What to Wear: Why Mormon Feminism is Barking up the Wrong Red Herring

Have you seen this?

Good. Your mind is a little broadened to the variety that is feminism.

I'm a feminist too! And these are just some of my ideas about feminism and clothing.

Let me tell you EXACTLY why I will not be bifurcating my outer clothing at church this Sunday. And why I'd love it if some people did.

They're right: we, as a culture, don't accept diversity very well, despite God's frantic admonitions. Our bad. So if you see a woman wearing pants to church, revel in it. Her courage, or diversity, or whatever she is being/expressing, is awesome, even if she's just expressing that she didn't get all her laundry done that week. We've all been there. I wore flip-flops a couple of times because I had forgotten to travel with shoes. Nobody cared. Okay, one little girl asked, but her mother defended me.

If you want to worship somewhere with a dress code, there's always the Temple, where diversity is very much beside the point, and where we embrace the things that make every person equal - our status as children of God, and our will to return to Him someday. The Temple is a place to discard worldly differences like income, fashion, age, and background (class, ethnicity, nationality, language, etc).

Church could be as Celestial, in my opinion, but for now, we attend our weekly services still steeped in the nonverbal and verbal rhetoric of our earthly existence. And that includes our clothes.

One of the things that this controversy really awakens, is an awareness that our clothing doesn't communicate clearly. Feminists interpret skirts to mean subjugation, or conformity. The responses seem to indicate that others interpret skirts to mean girl power, or just girliness. Neither of these interpretations is an ideal message to be sending. Neither do I think they're precisely true.

The tacit female "dress code" is actually a LOT more loose than the male dress-code. Men are expected to wear dark suits, ties, and white shirts, especially if they are administering ordinances. Some of them kick the code, but nobody grouses too much. I've seen (and encouraged) men attending in jeans and work shirts. I've known them to attend the temple that way, when it was necessary. How you look walking in doesn't matter as much as people might think.

That the men's dress code is MUCH more specific than simply "skirts or dresses," still leaves the code different for men and women. Nobody mentions colors, cuts, lines, fabrics, accessories (can you IMAGINE!?), or anything but modesty* to women of the church, for one very good reason. The rhetoric of our clothing, while communicating complex and often confusing messages to our friends in and out of the church, is meant for someone else entirely.

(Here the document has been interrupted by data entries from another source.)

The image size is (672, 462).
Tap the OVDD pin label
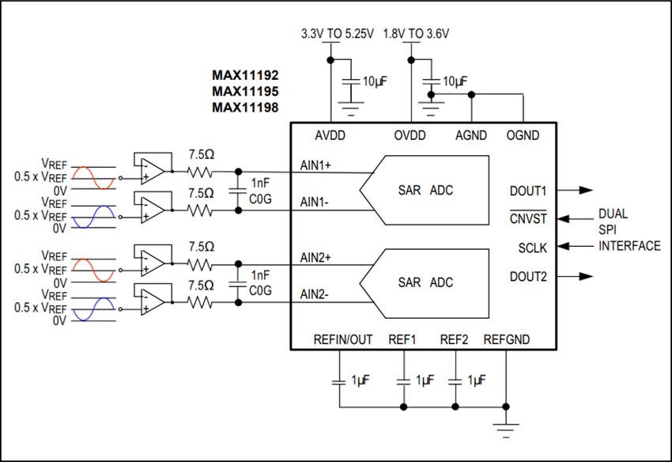tap(410, 135)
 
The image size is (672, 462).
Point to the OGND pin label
tap(523, 135)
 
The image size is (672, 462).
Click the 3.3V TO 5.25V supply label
tap(335, 34)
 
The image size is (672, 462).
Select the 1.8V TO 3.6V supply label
tap(416, 34)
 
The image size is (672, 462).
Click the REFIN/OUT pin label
tap(343, 340)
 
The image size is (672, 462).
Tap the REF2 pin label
tap(455, 340)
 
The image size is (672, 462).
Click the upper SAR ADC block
tap(425, 191)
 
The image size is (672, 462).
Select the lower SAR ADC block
tap(425, 282)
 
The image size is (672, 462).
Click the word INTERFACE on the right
tap(629, 246)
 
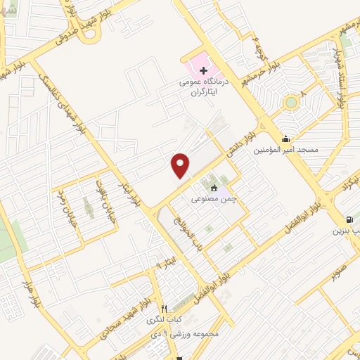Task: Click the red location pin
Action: (181, 165)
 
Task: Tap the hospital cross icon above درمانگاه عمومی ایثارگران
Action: (203, 70)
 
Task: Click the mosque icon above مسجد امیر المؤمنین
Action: (285, 139)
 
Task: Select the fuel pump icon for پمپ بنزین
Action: (350, 219)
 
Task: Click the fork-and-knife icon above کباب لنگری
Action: (165, 308)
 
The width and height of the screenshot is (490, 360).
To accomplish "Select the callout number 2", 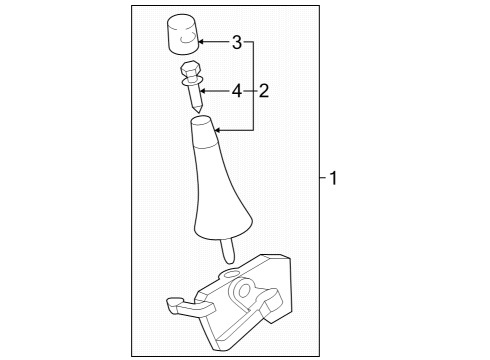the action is point(264,91).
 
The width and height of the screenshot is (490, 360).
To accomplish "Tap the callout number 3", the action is point(237,42).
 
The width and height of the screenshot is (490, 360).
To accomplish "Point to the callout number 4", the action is point(237,91).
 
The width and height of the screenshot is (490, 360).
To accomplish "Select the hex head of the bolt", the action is point(190,70).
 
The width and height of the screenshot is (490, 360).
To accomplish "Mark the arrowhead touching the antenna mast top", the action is point(220,130).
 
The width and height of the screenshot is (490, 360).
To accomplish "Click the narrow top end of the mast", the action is point(201,124).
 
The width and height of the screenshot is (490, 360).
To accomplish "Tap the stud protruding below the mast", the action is point(228,249).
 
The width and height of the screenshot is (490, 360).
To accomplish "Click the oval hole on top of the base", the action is point(229,273).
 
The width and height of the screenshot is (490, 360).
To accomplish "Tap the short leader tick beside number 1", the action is point(323,180).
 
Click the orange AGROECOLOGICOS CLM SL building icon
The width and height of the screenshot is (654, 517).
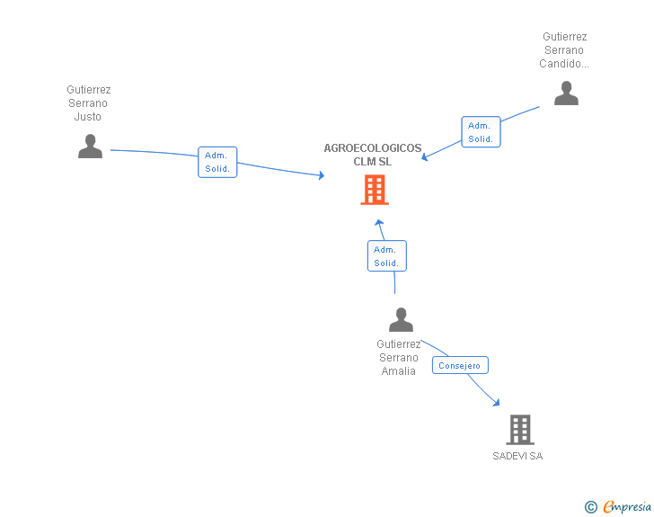coord(375,190)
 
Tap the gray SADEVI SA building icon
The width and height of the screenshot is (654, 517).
coord(520,430)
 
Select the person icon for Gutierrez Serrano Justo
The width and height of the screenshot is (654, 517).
coord(90,146)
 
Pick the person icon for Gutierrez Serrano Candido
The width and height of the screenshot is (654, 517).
coord(566,93)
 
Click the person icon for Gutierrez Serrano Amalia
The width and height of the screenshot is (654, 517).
coord(401,319)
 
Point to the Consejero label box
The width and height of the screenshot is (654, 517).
coord(460,365)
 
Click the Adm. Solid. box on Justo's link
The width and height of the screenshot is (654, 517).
coord(217,162)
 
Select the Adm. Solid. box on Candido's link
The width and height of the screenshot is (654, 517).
coord(481,132)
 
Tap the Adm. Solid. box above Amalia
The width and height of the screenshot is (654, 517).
coord(386,256)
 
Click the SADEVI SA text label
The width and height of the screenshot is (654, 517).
coord(517,456)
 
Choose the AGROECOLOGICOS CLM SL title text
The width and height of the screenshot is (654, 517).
coord(373,155)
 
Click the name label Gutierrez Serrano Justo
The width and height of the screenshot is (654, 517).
coord(89,103)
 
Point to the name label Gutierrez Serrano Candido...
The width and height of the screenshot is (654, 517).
coord(564,50)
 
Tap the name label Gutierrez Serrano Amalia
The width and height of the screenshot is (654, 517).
coord(399,357)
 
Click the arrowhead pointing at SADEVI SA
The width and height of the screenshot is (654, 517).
coord(496,403)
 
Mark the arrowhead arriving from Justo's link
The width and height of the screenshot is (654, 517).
coord(321,176)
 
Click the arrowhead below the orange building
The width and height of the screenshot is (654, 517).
coord(379,223)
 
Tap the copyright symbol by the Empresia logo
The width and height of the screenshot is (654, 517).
coord(590,507)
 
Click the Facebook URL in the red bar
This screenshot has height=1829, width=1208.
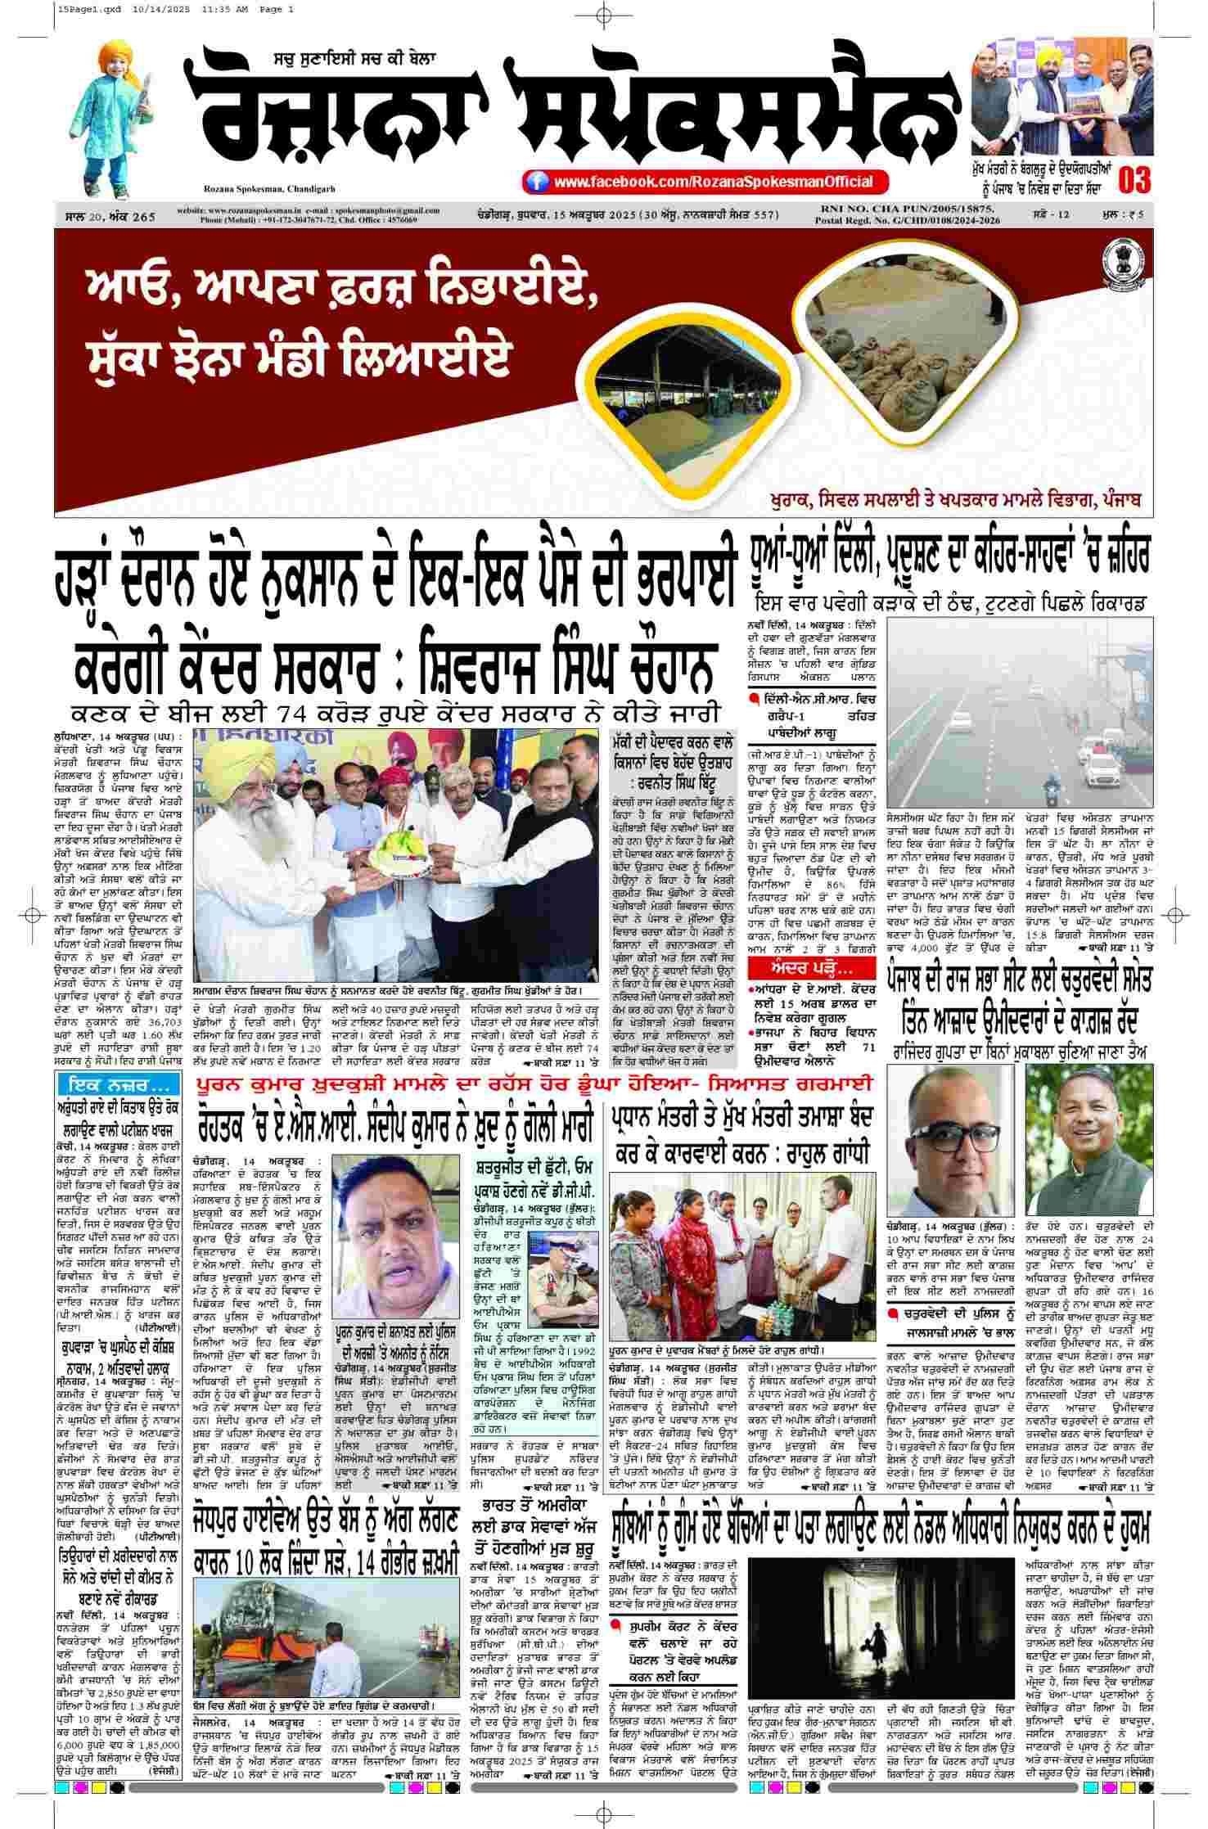pos(712,182)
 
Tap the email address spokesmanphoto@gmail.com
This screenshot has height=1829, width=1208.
pos(385,211)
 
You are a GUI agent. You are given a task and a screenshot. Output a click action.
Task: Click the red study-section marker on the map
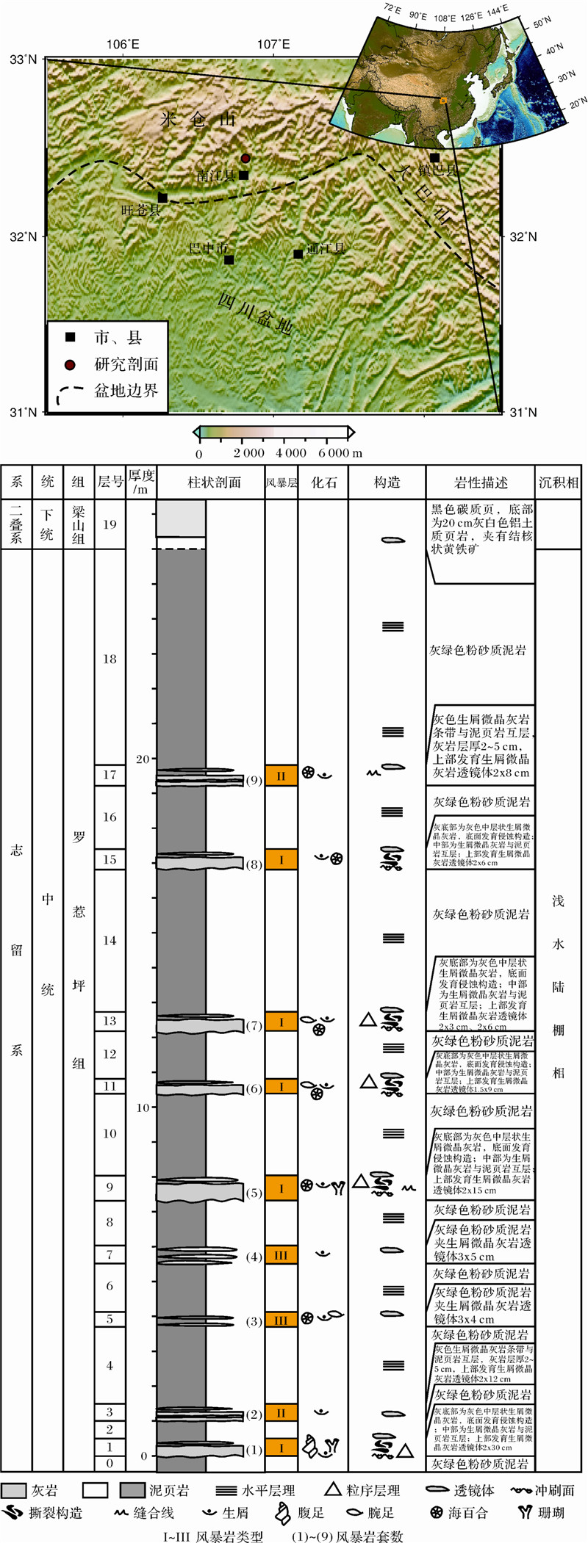(245, 158)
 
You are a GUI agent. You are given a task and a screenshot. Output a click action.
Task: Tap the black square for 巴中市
(229, 259)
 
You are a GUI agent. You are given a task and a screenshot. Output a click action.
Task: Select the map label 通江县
(326, 248)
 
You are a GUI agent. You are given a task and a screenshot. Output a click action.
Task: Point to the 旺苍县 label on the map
(140, 210)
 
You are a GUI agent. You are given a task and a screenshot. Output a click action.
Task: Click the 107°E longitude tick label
(273, 44)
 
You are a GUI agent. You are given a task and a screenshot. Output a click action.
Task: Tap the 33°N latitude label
(23, 59)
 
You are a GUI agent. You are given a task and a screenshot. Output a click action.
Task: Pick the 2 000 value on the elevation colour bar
(248, 452)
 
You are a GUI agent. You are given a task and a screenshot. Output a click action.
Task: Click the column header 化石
(323, 483)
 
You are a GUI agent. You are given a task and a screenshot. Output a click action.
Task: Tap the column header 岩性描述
(481, 483)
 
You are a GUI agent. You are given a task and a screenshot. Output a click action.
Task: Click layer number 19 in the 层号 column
(110, 524)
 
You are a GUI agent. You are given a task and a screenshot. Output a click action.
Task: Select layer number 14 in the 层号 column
(110, 940)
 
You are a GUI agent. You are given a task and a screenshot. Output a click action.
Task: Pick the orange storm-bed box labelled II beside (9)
(281, 776)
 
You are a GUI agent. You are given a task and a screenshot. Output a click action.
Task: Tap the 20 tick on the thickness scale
(142, 759)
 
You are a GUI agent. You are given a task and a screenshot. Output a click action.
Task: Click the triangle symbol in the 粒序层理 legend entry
(333, 1488)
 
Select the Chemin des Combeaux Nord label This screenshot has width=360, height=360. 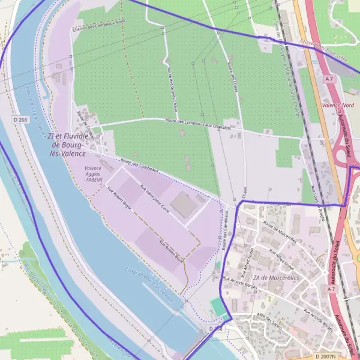(98, 22)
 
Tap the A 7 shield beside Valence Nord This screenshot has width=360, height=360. (329, 79)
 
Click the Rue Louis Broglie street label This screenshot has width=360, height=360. (318, 207)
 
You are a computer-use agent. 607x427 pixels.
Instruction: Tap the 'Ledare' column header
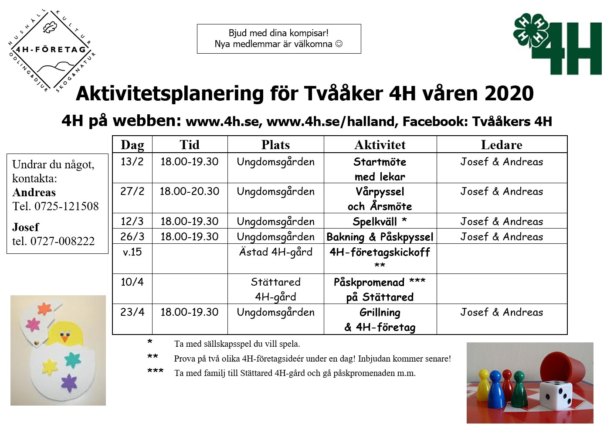point(501,145)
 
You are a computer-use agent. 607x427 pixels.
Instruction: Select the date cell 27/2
point(132,191)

I wear clothes that speak to me, and to God. I control that message as best I can, and what I want to say to God is that I love Him, and respect Him, and the building, and the people I will meet there. I wear skirts because in our society, skirts differentiate my worship clothes from my workday clothes. I wear jeans and T-shirts to school. I wear sweaters and slacks to work. At church, I will wear skirts to show reverence, because that is how my culture dresses "up." If my culture dressed "up" by the reverse standard, wearing skirts every day, and wearing slacks only for ceremonious occasions (medieval Scotland?), I'd switch without a thought, regardless of the gender rhetoric. Our culture has different standards of "up" for men and women, and we hold our services in the vernacular.**

Wearing dresses tells me that I love me, too. They remind me that Sundays are different, and that church is a place of grace and healing. The message I send myself is one of humility and confidence, yes, but humility before the Lord, not men, and confidence that God loves me.

I have been known to wear odd things to Sunday services. Last week, I wore black leather boots, and a tie. And an ankle-length purple skirt. The boots were for walking in the snow, and I wear ties because I feel more formal in them. I wore the skirt because skirts are formal, and the sacrament is a formal occasion. But if my closet burned, I would go to church wrapped in a blanket, because church is more important than clothes. And a blanket still isn't bifurcated.***

* a related, but separate issue

** until Fast and Testimony meeting, when it's all in Mormonese.